STATED PROBLEM = Rewrite the records from the start through the line that contains "Looking at the screenshot, I should click(459, 403).", substituting "burgundy" for "maroon" and leaving everything else unchanged.

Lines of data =

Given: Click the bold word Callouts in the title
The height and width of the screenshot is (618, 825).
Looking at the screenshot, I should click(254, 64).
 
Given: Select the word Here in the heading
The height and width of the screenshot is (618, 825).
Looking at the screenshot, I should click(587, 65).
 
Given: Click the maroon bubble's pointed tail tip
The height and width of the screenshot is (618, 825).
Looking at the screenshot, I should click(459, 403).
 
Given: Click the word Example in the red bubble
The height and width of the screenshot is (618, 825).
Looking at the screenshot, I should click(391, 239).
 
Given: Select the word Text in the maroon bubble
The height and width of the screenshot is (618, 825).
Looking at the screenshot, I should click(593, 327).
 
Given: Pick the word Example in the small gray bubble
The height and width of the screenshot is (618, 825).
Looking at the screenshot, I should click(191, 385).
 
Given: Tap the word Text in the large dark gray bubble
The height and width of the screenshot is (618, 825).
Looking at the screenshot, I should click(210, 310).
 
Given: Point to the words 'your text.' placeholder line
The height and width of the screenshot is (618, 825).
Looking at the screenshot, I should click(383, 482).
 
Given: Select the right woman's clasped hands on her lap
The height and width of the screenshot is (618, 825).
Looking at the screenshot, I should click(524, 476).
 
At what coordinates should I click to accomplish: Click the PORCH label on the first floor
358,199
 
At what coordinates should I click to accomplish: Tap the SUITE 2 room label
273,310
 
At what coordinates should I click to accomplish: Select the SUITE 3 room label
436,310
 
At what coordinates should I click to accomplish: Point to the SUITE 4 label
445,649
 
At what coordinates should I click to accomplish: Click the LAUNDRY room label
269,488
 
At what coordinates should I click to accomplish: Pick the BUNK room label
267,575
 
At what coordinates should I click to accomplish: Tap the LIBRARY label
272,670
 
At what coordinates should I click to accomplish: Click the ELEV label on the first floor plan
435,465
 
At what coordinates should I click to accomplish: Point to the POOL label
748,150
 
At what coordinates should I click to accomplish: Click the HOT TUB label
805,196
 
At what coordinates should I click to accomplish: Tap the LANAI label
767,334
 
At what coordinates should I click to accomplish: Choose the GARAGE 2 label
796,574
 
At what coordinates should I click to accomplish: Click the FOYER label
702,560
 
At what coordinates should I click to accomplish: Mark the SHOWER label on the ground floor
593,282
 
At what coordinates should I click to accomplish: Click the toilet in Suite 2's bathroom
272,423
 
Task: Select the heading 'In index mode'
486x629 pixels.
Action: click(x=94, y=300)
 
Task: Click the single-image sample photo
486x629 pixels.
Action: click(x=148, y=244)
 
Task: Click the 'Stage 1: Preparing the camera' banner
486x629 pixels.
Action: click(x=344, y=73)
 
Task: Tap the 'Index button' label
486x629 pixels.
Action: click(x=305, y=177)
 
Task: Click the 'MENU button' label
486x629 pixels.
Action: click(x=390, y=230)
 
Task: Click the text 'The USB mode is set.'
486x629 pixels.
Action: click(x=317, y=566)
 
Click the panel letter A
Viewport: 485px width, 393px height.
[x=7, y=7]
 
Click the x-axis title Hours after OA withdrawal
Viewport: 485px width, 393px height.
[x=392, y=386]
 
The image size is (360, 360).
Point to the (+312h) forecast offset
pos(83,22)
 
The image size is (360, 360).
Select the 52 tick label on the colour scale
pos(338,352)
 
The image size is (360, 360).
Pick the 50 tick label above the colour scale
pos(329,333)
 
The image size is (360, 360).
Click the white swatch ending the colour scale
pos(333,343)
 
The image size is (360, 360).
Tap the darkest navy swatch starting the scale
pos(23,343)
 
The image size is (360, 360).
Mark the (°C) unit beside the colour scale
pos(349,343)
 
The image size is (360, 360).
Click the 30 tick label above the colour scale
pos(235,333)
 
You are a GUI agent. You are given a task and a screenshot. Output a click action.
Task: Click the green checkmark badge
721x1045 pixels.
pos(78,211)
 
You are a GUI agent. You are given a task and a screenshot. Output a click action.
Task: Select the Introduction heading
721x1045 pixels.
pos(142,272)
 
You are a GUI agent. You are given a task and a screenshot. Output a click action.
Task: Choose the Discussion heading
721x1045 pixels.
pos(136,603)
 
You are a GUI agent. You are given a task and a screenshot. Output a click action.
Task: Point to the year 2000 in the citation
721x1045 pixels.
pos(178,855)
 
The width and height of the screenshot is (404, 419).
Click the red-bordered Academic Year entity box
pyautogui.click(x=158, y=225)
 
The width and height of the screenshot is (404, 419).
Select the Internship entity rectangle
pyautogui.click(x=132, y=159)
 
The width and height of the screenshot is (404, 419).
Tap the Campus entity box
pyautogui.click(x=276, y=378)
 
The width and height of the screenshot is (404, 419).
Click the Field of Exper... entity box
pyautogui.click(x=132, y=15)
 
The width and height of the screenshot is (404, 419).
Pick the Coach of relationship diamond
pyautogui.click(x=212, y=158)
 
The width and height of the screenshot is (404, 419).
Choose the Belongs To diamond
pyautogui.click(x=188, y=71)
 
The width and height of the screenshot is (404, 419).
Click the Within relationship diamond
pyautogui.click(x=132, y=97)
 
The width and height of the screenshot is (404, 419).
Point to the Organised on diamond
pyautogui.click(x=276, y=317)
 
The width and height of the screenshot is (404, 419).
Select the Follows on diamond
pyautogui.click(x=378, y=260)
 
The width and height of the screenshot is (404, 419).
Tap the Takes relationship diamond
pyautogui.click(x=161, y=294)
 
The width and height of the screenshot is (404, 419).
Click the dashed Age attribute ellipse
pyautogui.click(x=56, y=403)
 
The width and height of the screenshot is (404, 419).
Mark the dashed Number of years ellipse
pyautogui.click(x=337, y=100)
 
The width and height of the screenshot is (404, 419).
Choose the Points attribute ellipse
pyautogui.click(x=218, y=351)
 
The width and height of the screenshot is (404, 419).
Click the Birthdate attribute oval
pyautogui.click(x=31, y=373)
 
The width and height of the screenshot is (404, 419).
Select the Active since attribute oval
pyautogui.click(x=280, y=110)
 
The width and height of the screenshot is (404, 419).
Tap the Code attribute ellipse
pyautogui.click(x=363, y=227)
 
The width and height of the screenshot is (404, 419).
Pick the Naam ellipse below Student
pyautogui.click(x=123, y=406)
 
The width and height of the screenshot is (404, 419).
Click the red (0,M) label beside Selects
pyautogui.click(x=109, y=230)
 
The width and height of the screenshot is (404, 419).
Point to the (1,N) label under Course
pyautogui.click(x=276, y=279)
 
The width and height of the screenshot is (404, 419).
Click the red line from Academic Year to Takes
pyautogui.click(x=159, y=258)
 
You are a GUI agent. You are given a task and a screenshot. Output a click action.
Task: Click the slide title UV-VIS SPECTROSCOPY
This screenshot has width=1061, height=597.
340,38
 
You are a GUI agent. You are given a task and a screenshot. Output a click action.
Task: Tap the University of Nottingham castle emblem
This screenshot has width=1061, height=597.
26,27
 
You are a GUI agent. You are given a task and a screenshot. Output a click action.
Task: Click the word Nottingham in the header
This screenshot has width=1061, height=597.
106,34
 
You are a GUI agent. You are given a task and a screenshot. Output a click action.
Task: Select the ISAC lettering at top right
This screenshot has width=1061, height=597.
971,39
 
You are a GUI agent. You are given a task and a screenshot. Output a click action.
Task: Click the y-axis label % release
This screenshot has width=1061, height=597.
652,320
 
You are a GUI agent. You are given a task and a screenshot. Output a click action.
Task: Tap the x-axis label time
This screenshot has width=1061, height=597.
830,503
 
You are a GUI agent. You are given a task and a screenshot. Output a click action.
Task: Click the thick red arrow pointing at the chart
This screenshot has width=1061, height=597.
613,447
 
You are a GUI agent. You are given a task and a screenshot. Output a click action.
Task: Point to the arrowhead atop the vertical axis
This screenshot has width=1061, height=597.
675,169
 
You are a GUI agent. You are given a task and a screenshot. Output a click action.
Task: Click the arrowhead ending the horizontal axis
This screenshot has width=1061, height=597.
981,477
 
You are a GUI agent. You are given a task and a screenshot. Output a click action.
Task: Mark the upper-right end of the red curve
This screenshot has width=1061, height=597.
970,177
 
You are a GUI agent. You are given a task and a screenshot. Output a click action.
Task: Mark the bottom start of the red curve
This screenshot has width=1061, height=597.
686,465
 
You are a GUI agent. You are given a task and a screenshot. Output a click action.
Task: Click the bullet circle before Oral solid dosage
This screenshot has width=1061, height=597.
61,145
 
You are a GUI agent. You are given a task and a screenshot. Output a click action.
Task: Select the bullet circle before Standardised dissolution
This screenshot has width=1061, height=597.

SOLUTION FOR THIS TASK =
Given: Click the bold word Callouts in the title
The height and width of the screenshot is (618, 825).
Looking at the screenshot, I should click(254, 64).
 
Given: Select the word Here in the heading
The height and width of the screenshot is (618, 825).
Looking at the screenshot, I should click(587, 65).
 
Given: Click the burgundy bubble's pointed tail tip
The height and width of the screenshot is (618, 825).
Looking at the screenshot, I should click(459, 403).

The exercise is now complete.